─── Available records
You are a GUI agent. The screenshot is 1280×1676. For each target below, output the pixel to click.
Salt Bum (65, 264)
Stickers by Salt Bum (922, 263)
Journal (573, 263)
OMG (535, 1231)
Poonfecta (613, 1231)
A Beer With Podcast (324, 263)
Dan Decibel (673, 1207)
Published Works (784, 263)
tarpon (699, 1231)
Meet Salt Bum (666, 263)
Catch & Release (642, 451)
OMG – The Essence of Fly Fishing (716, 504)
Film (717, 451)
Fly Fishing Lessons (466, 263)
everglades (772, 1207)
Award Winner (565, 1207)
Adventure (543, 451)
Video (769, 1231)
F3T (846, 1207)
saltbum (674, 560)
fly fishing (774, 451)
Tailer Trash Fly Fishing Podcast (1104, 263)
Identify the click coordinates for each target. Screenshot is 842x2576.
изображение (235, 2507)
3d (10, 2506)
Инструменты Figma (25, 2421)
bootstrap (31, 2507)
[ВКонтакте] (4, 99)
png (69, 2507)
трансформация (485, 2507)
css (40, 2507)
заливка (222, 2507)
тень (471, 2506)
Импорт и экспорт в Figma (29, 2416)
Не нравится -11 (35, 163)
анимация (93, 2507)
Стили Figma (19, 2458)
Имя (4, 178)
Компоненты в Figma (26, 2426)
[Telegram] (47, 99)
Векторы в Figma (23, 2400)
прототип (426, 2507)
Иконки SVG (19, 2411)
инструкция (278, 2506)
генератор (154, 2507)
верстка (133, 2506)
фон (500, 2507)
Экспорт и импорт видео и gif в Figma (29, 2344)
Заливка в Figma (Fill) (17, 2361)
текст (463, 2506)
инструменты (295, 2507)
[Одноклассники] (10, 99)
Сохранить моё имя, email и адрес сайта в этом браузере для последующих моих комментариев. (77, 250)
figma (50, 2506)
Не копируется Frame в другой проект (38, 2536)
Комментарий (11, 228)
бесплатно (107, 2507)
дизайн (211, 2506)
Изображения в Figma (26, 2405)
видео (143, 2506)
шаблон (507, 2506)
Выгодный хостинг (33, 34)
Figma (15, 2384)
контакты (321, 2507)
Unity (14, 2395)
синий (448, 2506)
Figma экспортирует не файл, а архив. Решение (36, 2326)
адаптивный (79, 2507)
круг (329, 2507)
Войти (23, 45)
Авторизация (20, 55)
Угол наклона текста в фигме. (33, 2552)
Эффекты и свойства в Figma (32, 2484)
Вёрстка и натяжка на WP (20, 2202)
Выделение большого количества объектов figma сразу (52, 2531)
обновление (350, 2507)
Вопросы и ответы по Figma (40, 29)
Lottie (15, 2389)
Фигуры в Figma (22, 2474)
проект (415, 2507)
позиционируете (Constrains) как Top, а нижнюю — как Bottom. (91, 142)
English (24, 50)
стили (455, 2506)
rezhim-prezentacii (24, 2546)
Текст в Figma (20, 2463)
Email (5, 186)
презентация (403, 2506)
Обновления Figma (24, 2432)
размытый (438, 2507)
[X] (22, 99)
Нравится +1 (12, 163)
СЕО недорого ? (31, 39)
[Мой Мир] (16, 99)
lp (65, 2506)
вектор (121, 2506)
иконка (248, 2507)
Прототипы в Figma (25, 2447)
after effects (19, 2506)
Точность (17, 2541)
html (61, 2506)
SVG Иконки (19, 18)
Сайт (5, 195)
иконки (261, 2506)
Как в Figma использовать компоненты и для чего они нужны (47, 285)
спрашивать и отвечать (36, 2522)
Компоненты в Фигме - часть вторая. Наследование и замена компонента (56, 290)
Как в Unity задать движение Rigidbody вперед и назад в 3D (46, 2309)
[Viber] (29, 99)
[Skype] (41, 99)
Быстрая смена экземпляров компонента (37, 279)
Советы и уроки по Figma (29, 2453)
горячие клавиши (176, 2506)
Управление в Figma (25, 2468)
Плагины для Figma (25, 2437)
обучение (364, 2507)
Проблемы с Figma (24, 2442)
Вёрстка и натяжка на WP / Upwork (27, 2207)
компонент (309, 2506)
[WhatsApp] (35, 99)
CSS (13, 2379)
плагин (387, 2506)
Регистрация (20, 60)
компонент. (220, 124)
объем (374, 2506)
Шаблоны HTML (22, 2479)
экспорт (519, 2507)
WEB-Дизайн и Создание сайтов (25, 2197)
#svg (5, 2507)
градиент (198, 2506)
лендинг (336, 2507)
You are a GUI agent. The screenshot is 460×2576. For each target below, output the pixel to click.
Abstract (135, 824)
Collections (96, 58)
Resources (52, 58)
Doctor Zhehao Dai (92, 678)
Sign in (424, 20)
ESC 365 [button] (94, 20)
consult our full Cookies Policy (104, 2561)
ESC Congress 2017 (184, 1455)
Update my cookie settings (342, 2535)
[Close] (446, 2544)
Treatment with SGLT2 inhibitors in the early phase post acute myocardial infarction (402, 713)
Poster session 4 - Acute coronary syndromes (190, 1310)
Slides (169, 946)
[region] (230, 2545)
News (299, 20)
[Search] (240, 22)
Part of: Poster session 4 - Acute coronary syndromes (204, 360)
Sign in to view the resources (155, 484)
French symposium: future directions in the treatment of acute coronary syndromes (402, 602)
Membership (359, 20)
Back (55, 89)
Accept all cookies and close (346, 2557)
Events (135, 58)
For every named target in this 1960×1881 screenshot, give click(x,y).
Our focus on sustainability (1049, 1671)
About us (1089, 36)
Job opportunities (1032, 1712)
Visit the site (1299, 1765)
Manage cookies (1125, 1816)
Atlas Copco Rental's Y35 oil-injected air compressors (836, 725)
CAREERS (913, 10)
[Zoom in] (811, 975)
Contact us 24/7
──────
What to produce>
Your reply should consist of a single number, the count of lines in the records above that contain the string "below".

Solution>
2